On Twitter Friday, Musk wrote:
Will be an option to add solar power that generates 15 miles per day, possibly more. Would love this to be self-powered. Adding fold out solar wings would generate 30 to 40 miles per day. Avg miles per day in US is 30.
It’s a big step for the company, which has historically shunned adding panels directly onto the car. Musk has previously dismissed panels as offering little benefit versus placing panels on the roof of a house. But competitors like Sono Motors and Lightyear have announced vehicles that could cover the average commute entirely on sunlight, suggesting that panels on the car could hold value.
Tesla Cybertruck solar: how does it compare to other cars?
Tesla offers the Cybertruck in three configurations:
- $39,900: Single-motor rear-wheel drive with over 250 miles of range, over 7,500 pounds of towing capacity, and 0 to 60 mph in less than 6.5 seconds.
- $49,900: Dual-motor all-wheel drive with over 300 miles of range, over 10,000 pounds of towing capacity, and 0 to 60 mph in less than 4.5 seconds.

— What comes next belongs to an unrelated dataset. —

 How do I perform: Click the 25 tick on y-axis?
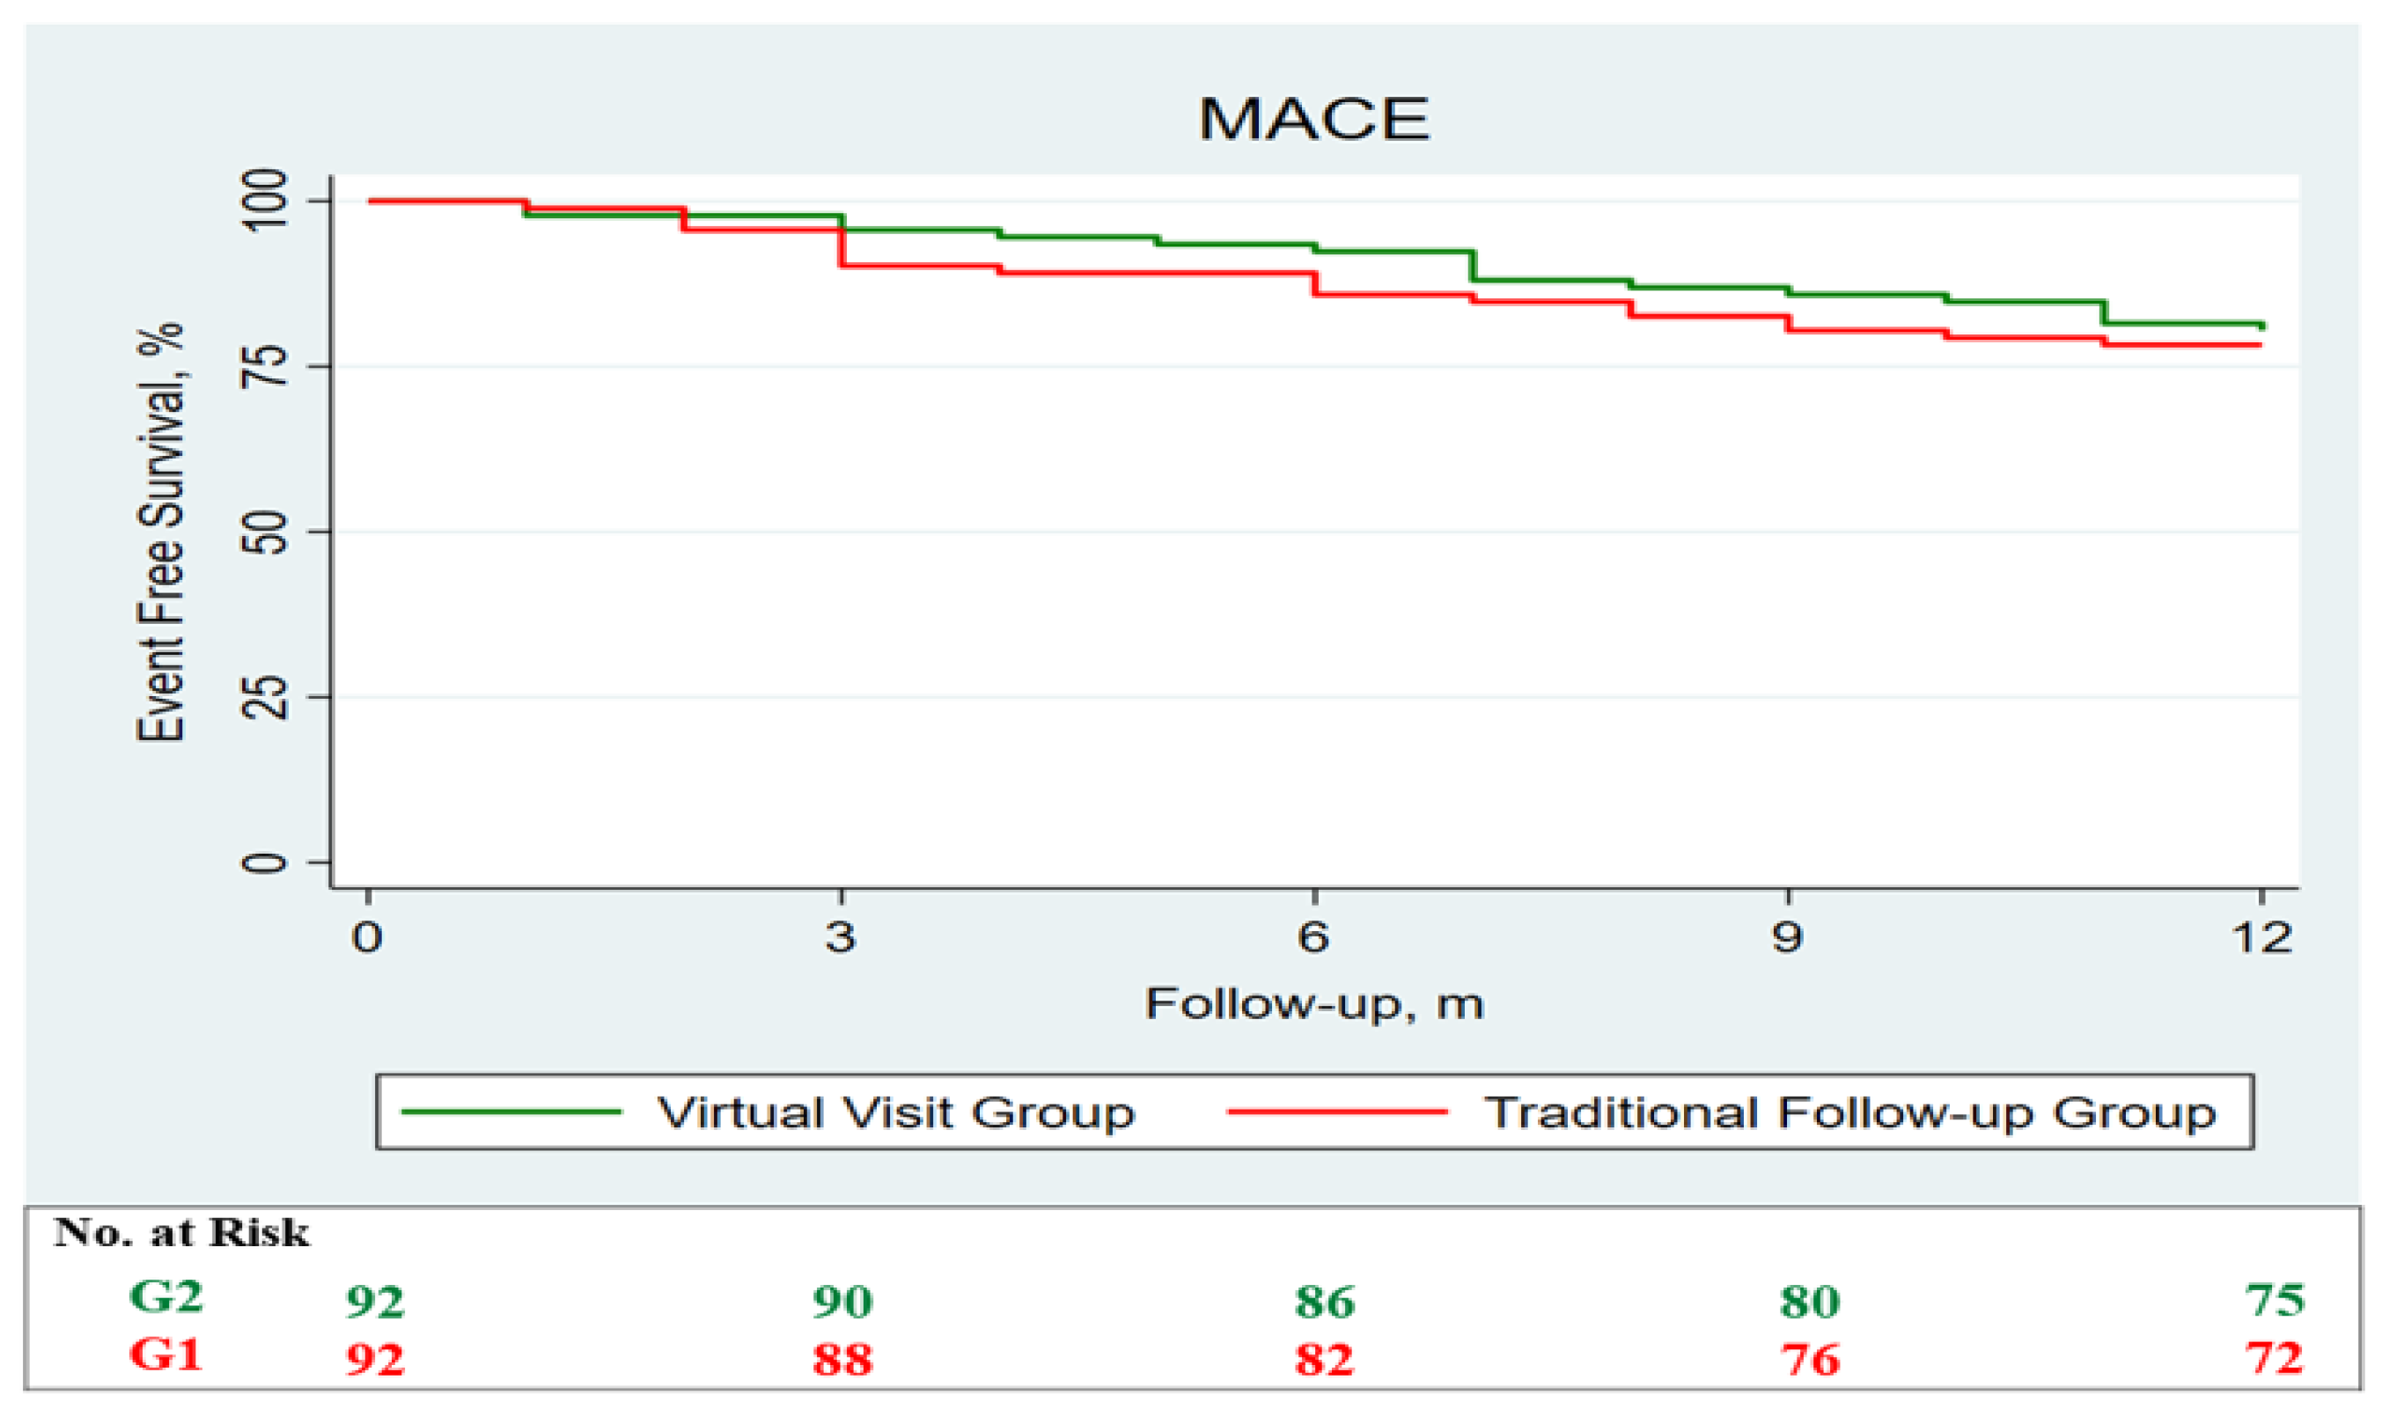(x=264, y=697)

- $69,900: Tri-motor all-wheel drive with over 500 miles of range, over 14,000 pounds of towing capacity, and 0 to 60 mph in less than 2.9 seconds.

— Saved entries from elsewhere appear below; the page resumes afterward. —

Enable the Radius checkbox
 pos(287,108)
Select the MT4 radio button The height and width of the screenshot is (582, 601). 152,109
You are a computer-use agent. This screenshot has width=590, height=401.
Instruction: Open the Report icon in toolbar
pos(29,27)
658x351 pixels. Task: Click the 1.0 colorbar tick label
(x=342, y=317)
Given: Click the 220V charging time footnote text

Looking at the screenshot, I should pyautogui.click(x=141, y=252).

Beyond these models, Tesla has so far confirmed three optional extras: full self-driving at a cost of $7,000, an all-terrain vehicle with an unknown price, and now the solar addition. Production is set to start in late 2021.
Musk claims the solar shade will add 15 miles per day. By comparison, the €25,000 Sono Motors’ Sion offers 158 miles on a full charge and can add around 21 miles of charge per day. The €149,000 Lightyear One can travel 450 miles on one charge and adds 7.5 miles per hour with its solar array.

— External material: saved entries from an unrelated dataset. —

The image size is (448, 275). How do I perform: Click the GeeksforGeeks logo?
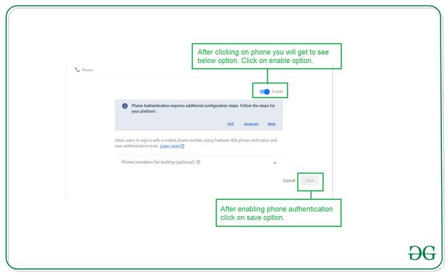click(x=422, y=253)
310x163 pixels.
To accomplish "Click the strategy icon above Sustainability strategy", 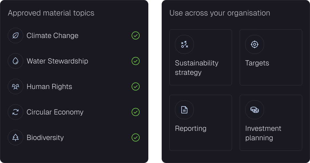I will [x=184, y=44].
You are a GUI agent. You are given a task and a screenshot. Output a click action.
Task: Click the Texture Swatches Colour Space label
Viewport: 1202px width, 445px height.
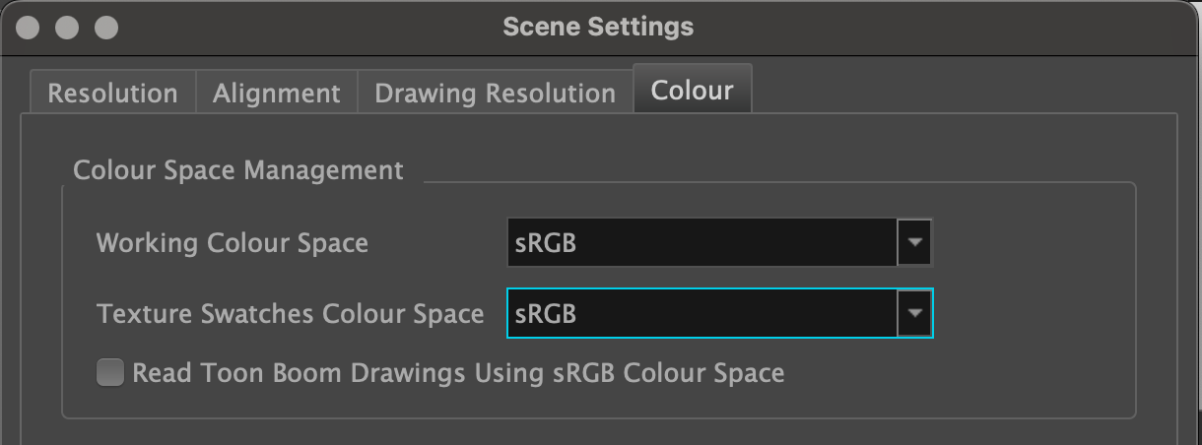[290, 314]
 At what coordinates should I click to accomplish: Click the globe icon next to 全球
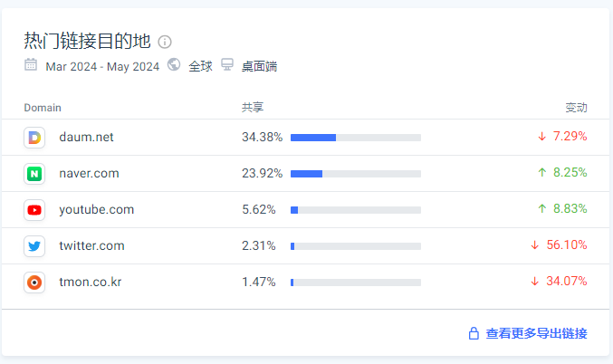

Adding solar panels is something of a turnaround for Musk, who previously dismissed the idea. At the National Governors Association meeting in Rhode Island in July 2017, Musk suggested that panels on the cars are less helpful than on the home.
“Putting solar panels on the car itself?” Musk asked. “Not that helpful, because the actual surface of the car is not that much, and cars are often inside. The least efficient place to put solar is on the car.”
Tesla offers a selection of home-based solar products, a product line that came to fruition with Tesla’s purchase of SolarCity in late 2016. In October of that year, Musk unveiled a “house of the future” with a Tesla Model 3 charging in the garage, a Powerwall battery, and a Solar Roof completing the transition to zero-emissions energy in the home.
The company started installing the roof in the spring of 2018, but installations were limited. In March 2019, Musk declared that Tesla would focus more on solar products now Model 3 production had scaled up. This year it’s rolled out a retrofit solar option where users can rent on a monthly basis. It’s also rolled out a third-generation Solar Roof, which the firm claims costs less than a new roof plus solar and also enables faster installation times. The company’s third-generation supercharging system is also expected to enable the rollout of solar canopies, so users can charge their car from sunlight at up to 250 kilowatts.
With solar also coming to the Cybertruck, it seems Tesla is looking to get solar into more places than ever before.